* Direction *
Can you return every line of the material below word for word, leaving out the pictures?

* Task input *

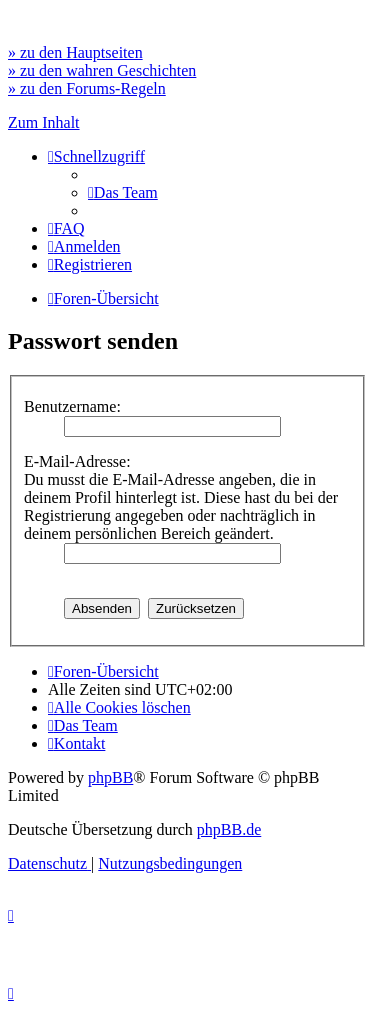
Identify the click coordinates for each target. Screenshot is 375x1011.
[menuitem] (123, 192)
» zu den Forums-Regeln (87, 88)
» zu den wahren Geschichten (102, 70)
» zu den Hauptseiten (75, 52)
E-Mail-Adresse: (77, 461)
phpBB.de (229, 829)
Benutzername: (72, 406)
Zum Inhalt (44, 122)
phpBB (110, 777)
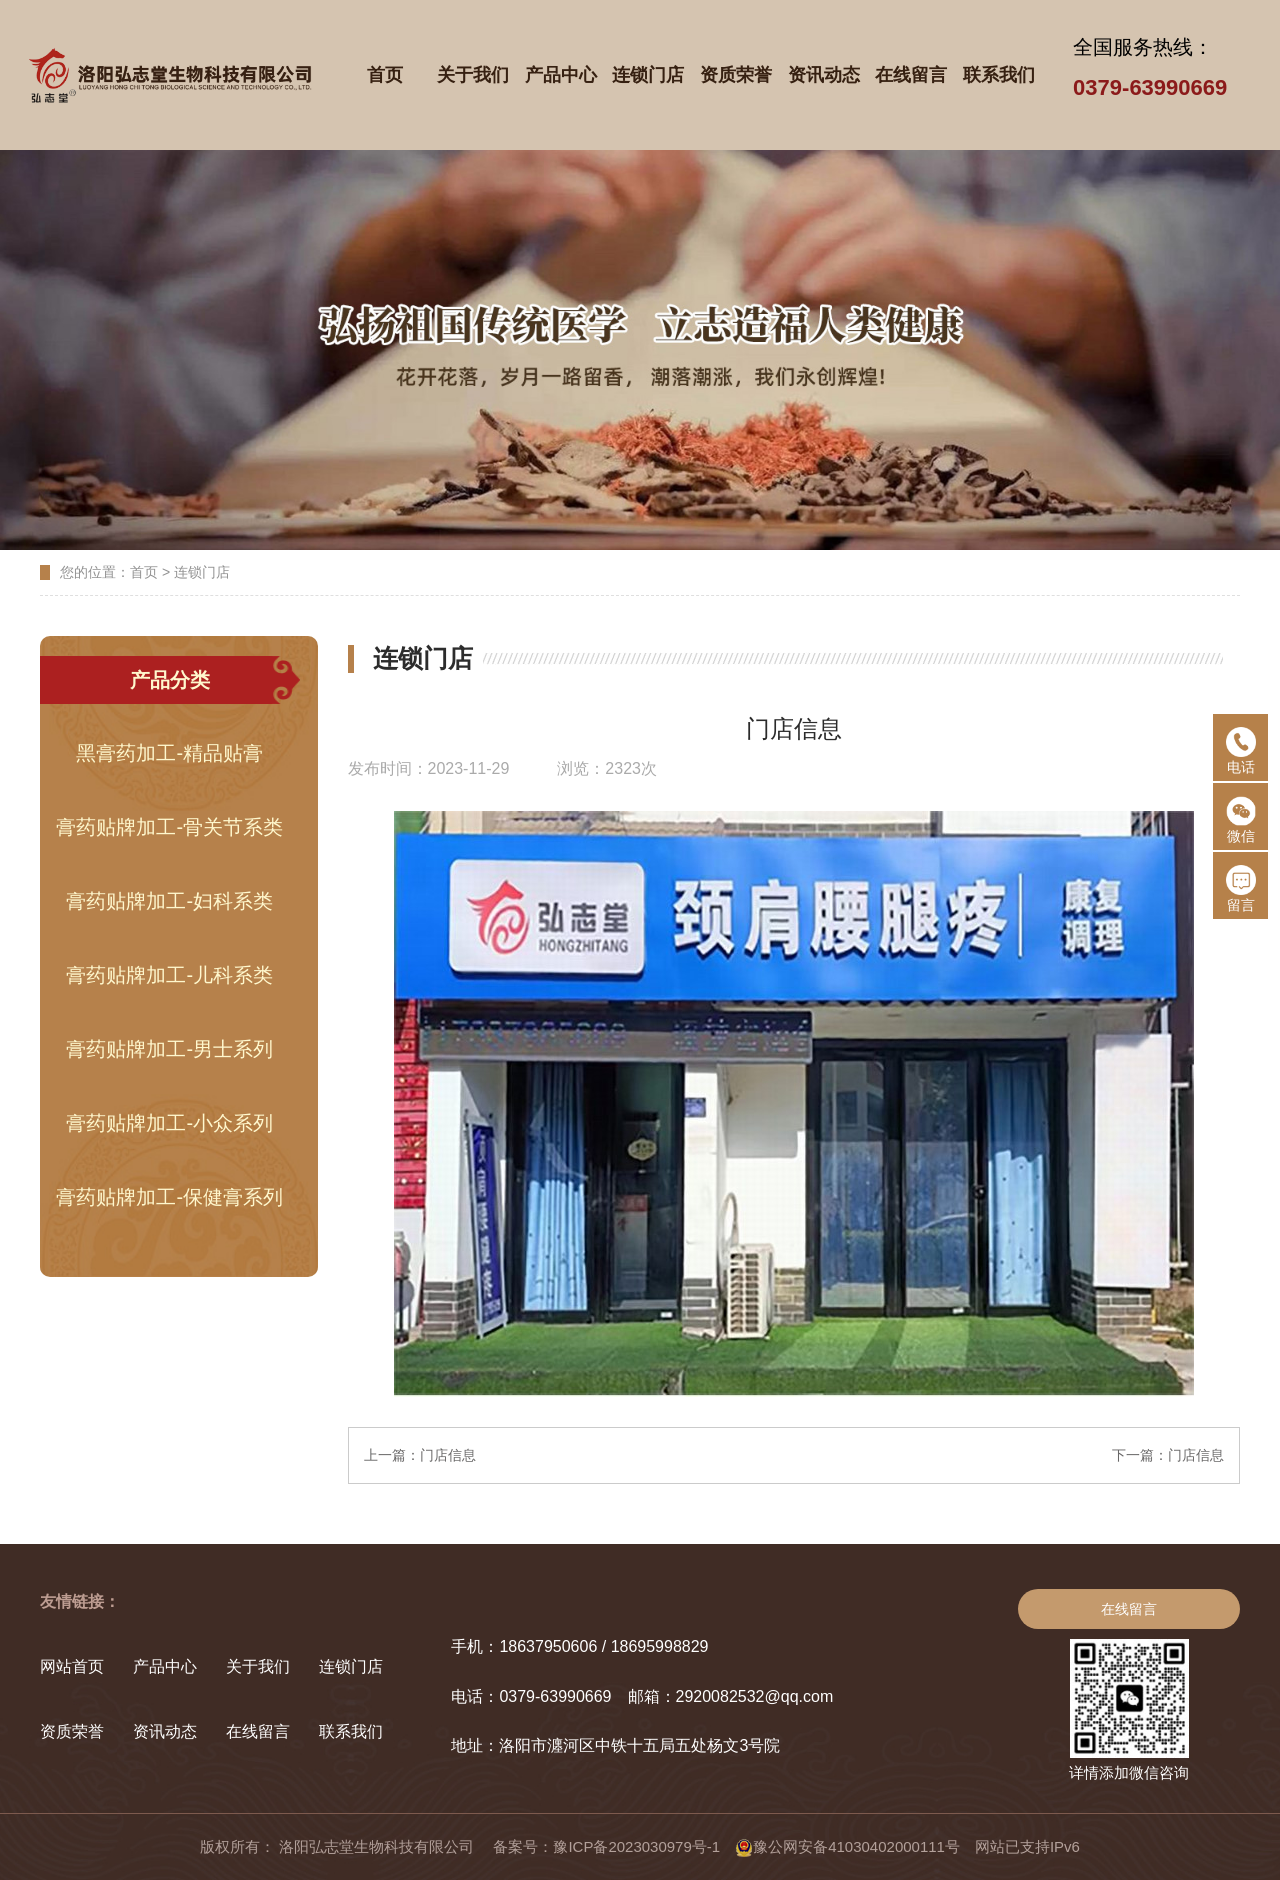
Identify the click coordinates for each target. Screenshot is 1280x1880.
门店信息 (448, 1455)
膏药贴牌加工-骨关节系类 (169, 827)
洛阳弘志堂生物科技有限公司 (378, 1846)
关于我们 (258, 1666)
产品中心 (165, 1666)
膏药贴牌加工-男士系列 (169, 1049)
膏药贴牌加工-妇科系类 (169, 901)
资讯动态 (165, 1731)
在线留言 (258, 1731)
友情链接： (80, 1601)
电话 (1241, 751)
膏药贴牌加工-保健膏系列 (169, 1197)
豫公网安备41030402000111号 (847, 1846)
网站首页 (72, 1666)
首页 (144, 572)
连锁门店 (202, 572)
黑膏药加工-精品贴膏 (169, 753)
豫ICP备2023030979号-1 (636, 1846)
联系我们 (351, 1731)
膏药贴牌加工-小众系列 (169, 1123)
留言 (1241, 889)
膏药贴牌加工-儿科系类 (169, 975)
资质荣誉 (72, 1731)
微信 (1241, 820)
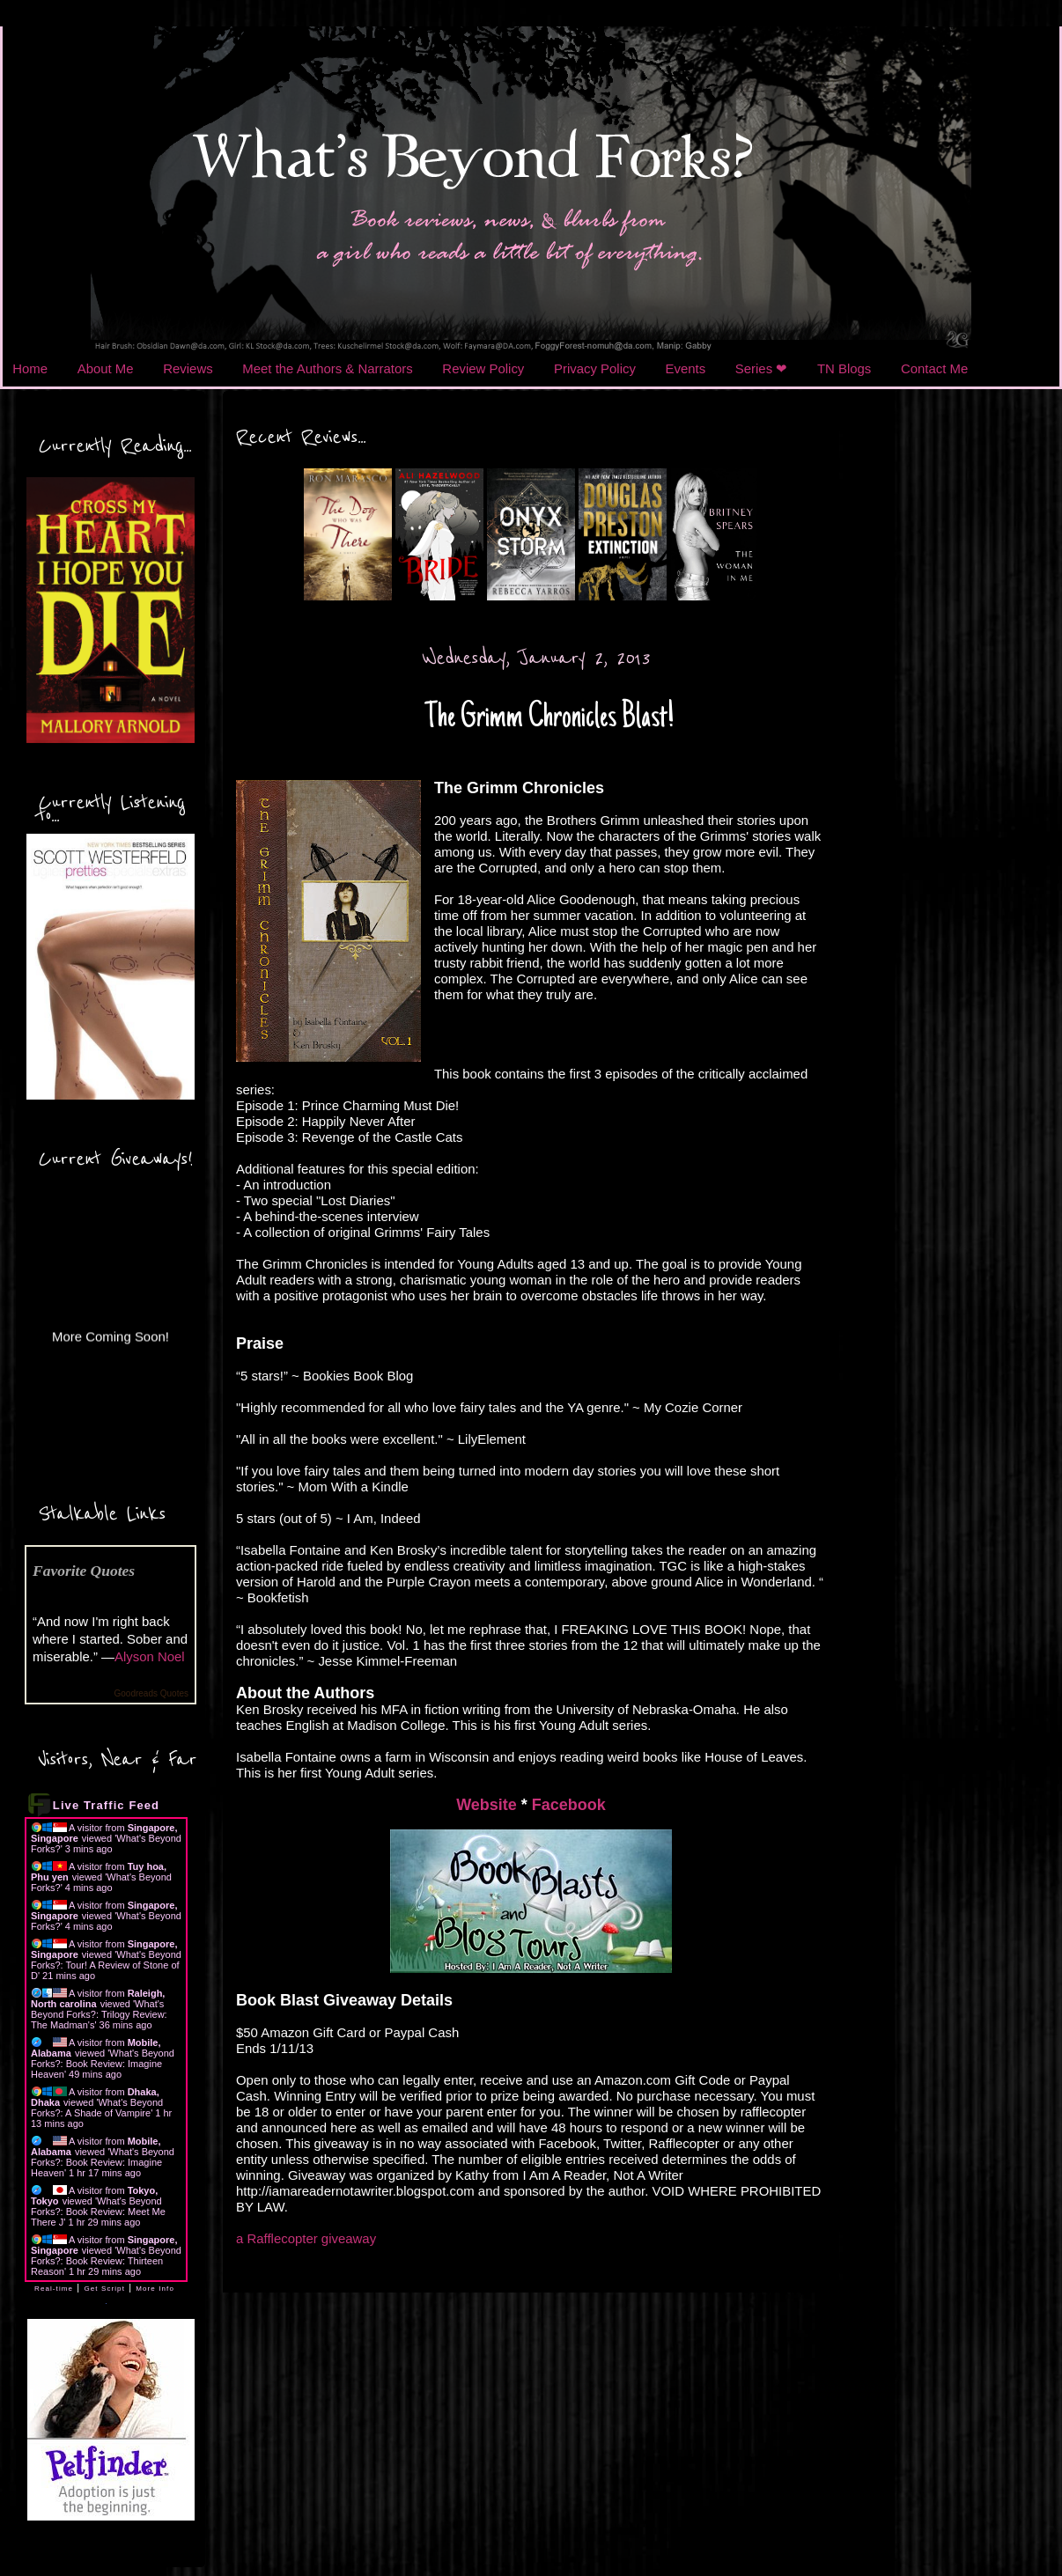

* Output for this exercise *
Identify the click coordinates for each target. Screenshot is 375x1011.
[menuitem] (123, 192)
» zu den Forums-Regeln (87, 88)
» zu den wahren Geschichten (102, 70)
» zu den Hauptseiten (75, 52)
E-Mail-Adresse: (77, 461)
phpBB.de (229, 829)
Benutzername: (72, 406)
Zum Inhalt (44, 122)
phpBB (110, 777)
Identify the click coordinates for each target. Screenshot is 1280x1880.
门店信息 (448, 1455)
膏药贴牌加工-骨关节系类 (169, 827)
洛阳弘志堂生物科技有限公司 (378, 1846)
关于我们 (258, 1666)
产品中心 (165, 1666)
膏药贴牌加工-男士系列 (169, 1049)
膏药贴牌加工-妇科系类 (169, 901)
资讯动态 (165, 1731)
在线留言 (258, 1731)
友情链接： (80, 1601)
电话 (1241, 751)
膏药贴牌加工-保健膏系列 (169, 1197)
豫公网安备41030402000111号 (847, 1846)
网站首页 (72, 1666)
首页 (144, 572)
连锁门店 (202, 572)
黑膏药加工-精品贴膏 (169, 753)
豫ICP备2023030979号-1 (636, 1846)
联系我们 (351, 1731)
膏药贴牌加工-小众系列 (169, 1123)
留言 (1241, 889)
膏药贴牌加工-儿科系类 (169, 975)
资质荣誉 (72, 1731)
微信 (1241, 820)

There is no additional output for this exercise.